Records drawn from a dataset
------------------------------

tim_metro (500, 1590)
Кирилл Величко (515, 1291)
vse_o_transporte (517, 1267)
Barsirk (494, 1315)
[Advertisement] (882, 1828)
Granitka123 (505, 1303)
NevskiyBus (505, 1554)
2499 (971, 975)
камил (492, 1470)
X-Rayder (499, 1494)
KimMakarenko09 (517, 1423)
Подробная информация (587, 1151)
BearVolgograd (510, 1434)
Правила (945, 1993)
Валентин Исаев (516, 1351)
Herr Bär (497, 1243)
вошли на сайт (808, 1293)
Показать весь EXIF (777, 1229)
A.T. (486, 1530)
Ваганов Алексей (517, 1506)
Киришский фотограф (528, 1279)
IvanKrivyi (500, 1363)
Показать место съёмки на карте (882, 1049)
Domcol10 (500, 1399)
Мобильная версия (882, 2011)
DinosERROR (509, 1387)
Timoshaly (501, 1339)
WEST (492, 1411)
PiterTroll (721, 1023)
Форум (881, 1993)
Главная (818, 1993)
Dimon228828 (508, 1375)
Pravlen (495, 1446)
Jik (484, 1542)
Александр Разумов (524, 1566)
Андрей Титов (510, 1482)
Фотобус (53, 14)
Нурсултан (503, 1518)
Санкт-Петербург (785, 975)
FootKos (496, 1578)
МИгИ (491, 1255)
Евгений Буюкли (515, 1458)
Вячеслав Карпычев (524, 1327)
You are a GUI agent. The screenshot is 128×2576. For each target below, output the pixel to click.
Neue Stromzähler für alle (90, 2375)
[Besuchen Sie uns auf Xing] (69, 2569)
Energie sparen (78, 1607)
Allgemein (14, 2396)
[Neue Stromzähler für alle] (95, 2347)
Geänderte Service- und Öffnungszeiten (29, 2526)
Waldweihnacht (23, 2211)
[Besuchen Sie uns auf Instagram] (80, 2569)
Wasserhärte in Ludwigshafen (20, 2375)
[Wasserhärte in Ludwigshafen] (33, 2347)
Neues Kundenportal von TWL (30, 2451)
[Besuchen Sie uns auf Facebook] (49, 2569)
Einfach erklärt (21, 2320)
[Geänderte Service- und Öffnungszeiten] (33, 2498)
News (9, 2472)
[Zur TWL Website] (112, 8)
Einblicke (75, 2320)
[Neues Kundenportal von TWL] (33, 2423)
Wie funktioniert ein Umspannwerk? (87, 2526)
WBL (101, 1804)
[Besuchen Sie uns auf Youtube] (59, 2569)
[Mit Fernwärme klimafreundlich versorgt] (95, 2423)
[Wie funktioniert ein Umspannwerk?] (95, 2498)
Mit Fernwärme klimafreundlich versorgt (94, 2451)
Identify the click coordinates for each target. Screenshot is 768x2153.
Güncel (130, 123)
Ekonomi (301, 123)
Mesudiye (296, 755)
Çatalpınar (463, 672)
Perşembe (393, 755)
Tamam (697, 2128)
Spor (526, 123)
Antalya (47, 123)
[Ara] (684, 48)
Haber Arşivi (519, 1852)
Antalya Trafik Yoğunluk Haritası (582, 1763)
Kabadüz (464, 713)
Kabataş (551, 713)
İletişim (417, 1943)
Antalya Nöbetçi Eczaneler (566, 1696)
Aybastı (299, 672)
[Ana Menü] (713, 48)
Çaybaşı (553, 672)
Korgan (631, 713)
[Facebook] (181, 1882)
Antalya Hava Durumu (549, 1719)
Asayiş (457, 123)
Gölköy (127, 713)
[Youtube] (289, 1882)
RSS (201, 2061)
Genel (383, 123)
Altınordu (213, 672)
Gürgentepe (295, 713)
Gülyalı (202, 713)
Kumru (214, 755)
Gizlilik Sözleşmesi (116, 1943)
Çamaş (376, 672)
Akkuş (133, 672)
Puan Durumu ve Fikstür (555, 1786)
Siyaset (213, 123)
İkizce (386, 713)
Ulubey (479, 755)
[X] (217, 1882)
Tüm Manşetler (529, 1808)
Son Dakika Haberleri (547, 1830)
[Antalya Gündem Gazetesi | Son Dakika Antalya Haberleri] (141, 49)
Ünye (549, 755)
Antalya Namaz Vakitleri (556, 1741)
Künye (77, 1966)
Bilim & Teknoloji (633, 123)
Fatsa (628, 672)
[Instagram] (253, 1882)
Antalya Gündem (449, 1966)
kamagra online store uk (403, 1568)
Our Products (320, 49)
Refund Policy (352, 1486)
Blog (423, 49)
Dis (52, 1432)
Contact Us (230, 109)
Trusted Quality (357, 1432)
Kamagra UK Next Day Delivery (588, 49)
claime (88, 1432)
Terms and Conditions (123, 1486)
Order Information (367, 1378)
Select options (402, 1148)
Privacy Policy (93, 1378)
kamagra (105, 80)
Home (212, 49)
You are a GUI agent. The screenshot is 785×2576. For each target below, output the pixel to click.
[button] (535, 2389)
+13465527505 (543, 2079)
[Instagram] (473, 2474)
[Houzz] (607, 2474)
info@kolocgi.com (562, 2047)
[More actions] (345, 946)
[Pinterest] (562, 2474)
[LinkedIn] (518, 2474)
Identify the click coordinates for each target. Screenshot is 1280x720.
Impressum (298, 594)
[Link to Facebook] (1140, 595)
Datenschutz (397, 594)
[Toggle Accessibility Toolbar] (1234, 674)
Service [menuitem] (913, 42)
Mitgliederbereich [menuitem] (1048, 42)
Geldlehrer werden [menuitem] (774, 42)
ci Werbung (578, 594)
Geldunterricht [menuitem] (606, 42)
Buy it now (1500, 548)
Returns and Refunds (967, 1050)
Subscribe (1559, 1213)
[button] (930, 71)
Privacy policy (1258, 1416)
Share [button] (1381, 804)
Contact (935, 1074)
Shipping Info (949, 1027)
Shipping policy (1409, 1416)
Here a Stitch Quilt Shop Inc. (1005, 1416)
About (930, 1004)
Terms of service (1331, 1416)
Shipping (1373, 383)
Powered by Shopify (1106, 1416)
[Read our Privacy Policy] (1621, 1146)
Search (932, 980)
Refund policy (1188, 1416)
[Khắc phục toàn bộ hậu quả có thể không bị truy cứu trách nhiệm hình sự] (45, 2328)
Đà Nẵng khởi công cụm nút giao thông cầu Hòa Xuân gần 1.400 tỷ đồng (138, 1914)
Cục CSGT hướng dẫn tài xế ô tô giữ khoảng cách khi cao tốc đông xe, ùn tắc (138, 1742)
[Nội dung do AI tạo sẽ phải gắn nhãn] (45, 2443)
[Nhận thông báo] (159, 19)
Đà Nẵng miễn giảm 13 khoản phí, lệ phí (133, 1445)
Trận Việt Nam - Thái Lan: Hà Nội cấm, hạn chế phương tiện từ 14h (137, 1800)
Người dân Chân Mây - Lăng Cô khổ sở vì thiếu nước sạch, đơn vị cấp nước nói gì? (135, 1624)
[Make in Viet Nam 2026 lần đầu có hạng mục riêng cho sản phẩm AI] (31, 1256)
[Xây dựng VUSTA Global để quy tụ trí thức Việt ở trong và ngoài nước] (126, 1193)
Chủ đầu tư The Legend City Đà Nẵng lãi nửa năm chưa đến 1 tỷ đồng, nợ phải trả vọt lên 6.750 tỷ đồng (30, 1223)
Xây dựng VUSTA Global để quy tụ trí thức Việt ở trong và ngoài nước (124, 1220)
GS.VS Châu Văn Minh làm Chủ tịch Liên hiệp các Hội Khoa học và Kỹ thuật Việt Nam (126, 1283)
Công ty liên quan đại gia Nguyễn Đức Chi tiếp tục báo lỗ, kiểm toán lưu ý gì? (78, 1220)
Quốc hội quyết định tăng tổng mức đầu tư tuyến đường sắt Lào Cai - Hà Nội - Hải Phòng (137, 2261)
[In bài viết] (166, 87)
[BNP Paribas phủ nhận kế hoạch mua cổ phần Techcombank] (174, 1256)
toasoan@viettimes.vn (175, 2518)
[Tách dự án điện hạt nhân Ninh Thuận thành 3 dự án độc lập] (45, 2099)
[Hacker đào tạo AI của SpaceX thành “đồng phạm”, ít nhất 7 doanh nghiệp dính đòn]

------------------------------

Your objective >> Looking at the entries above, copy out every line in which "Global" occurs.

Result of the task >>
[Xây dựng VUSTA Global để quy tụ trí thức Việt ở trong và ngoài nước] (126, 1193)
Xây dựng VUSTA Global để quy tụ trí thức Việt ở trong và ngoài nước (124, 1220)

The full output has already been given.